An ultra marathon is organised around the entire trail each year.

== The route ==
The trail is arranged in 13 sections, ranging in length from 4 to 13 miles:

(Distances, ascent and time are taken from the website.)

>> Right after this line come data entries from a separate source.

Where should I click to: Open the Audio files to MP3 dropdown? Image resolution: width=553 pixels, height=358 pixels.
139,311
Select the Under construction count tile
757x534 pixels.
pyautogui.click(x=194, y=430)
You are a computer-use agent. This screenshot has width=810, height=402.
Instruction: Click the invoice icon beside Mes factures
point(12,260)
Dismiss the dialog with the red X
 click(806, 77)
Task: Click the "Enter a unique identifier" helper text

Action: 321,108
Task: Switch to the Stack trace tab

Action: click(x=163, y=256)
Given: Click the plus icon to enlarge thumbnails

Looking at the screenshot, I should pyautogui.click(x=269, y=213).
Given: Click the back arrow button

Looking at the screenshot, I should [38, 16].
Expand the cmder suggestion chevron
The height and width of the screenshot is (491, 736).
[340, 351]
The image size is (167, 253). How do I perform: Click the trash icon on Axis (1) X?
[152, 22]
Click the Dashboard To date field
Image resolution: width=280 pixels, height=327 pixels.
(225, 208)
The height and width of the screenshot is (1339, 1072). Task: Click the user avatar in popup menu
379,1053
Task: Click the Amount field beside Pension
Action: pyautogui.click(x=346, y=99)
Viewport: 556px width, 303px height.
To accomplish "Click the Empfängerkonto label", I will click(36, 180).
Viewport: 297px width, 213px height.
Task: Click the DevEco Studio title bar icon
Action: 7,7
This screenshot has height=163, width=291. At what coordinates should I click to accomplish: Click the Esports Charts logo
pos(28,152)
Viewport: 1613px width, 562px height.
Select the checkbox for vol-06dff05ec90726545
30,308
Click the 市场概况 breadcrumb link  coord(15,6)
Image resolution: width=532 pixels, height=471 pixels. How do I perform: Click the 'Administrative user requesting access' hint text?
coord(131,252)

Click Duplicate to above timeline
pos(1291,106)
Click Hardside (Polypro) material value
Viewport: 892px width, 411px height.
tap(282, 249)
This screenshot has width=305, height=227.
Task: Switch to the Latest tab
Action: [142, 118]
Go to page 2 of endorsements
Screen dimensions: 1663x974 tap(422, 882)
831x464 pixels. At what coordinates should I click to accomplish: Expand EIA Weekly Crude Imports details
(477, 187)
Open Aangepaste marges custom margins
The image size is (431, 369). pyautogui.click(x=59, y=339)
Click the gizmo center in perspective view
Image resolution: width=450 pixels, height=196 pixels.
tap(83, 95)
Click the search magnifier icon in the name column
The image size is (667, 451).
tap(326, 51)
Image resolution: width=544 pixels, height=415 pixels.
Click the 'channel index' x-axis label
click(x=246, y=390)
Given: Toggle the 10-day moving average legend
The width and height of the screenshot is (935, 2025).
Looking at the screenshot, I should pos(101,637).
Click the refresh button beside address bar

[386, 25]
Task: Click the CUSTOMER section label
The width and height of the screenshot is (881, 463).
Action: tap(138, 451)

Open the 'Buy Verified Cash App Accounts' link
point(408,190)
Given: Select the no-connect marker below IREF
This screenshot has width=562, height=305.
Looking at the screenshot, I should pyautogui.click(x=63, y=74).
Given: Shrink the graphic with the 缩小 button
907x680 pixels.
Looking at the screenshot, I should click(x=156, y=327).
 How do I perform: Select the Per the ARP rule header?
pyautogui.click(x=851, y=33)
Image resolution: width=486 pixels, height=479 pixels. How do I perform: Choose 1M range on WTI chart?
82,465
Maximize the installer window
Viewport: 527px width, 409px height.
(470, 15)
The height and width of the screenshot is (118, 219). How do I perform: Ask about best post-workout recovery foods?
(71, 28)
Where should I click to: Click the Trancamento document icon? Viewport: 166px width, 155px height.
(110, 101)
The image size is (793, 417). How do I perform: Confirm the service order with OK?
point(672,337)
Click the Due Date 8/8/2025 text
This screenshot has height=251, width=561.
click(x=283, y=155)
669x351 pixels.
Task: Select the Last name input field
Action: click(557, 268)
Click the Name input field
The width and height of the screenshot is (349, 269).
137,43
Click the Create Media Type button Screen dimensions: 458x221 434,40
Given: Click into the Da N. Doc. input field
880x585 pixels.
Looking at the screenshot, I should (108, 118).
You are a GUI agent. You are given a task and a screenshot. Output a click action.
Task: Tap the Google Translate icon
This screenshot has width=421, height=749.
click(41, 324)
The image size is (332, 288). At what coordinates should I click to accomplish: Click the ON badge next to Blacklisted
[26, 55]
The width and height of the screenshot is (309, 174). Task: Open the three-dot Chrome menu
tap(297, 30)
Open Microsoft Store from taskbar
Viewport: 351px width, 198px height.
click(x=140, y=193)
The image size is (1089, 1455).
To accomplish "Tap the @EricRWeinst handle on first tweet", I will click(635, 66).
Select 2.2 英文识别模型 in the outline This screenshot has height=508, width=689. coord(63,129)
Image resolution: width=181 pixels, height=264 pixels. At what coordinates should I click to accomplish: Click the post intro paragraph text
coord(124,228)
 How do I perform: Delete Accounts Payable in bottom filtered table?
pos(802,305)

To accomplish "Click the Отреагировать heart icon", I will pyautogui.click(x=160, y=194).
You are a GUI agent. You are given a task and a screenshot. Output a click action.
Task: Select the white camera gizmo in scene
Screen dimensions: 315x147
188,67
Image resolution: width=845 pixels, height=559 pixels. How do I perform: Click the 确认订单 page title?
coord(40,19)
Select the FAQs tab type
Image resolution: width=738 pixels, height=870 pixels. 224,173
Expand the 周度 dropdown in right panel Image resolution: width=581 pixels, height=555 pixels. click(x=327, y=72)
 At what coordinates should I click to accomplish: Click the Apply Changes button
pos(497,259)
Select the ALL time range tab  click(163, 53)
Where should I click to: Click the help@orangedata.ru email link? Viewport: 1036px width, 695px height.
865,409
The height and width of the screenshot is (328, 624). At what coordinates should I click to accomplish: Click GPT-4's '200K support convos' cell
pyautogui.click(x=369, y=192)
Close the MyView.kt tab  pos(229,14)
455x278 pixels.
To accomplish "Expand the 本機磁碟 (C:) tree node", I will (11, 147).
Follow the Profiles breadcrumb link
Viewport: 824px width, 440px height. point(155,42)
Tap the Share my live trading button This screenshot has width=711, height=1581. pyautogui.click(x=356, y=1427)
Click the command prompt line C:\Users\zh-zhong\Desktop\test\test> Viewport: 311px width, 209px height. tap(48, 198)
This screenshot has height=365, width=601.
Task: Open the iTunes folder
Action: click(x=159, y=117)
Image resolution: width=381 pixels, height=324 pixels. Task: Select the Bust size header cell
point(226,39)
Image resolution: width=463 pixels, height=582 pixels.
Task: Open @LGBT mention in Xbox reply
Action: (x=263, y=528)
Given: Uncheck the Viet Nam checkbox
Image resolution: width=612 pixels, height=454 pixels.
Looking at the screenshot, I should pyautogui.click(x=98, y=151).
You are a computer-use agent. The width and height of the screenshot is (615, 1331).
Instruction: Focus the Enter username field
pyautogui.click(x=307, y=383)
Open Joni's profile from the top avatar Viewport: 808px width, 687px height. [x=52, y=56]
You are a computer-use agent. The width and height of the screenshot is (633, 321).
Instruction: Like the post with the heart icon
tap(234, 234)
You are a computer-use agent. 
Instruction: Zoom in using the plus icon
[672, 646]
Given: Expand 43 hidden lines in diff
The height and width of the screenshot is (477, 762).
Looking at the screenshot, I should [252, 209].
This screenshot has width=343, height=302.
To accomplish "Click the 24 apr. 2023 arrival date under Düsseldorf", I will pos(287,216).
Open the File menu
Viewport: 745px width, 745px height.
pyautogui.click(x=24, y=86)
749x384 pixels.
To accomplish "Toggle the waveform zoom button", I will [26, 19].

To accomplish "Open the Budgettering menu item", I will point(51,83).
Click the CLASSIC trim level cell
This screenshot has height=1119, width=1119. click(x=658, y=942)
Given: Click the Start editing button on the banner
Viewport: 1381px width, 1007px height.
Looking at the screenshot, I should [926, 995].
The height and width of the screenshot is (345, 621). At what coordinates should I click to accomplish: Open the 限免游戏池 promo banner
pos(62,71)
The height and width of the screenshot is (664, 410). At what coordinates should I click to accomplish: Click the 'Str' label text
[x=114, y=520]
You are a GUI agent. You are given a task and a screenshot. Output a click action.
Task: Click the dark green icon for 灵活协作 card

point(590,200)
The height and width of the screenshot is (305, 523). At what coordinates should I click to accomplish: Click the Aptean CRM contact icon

- Section 1 - Bangor to Bethesda - (Distance: 10.2 km, 6.3mls; Ascent: 325m, 1050ft; Time: 3 – 4hrs)
- Section 2 - Bethesda to Llanberis - (Distance: 11.6 km, 7.2mls; Ascent: 360m, 1200ft; Time: 3 – 4hrs)
- Section 3 - Llanberis to Waunfawr - (Distance: 6.1 km, 3.8mls; Ascent: 310m, 1000ft; Time: 2 – 3hrs)
- Section 4 - Waunfawr to Nantlle - (Distance: 9.5 km, 5.9mls; Ascent: 270m, 900ft; Time: 3 – 4hrs)
- Section 5 - Nantlle to Rhyd Ddu - (Distance: 8.2 km, 5.1mls; Ascent: 260m, 850ft; Time: 2 – 3hrs)
- Section 6 - Rhyd Ddu to Beddgelert - (Distance: 8.4 km, 5.2mls; Ascent: 110m, 350ft; Time: 1.5 – 2.5hrs)
- Section 7 - Beddgelert to Croesor - (Distance: 7.2 km, 4.4mls; Ascent: 400m, 1300ft; Time: 2 – 3hrs)
- Section 8 - Croesor to Tanygrisiau - (Distance: 7.4 km, 4.6mls; Ascent: 470m, 1550ft; Time: 3 - 4hrs)
- Section 9 - Tanygrisiau to Llan Ffestiniog - (Distance: 8.6 km, 5.4mls; Ascent: 250m, 850ft; Time: 2.5 – 3.5hrs)
- Section 10 - Llan Ffestiniog to Penmachno - (Distance: 21.3 km, 13.2mls; Ascent: 880m, 2850ft; Time: 8 – 9hrs)
- Section 11 - Penmachno to Betws y Coed - (Distance: 8.6 km, 5.3mls; Ascent: 150m, 500ft; Time: 2 – 3hrs)
- Section 12 - Betws y Coed to Capel Curig - (Distance: 9.5 km, 5.9mls; Ascent: 420m, 1350ft; Time: 3 – 4hrs)
- Section 13 - Capel Curig to Bethesda - (Distance: 17.6 km, 11.0mls; Ascent: 150m, 500ft; Time: 5 – 6hrs)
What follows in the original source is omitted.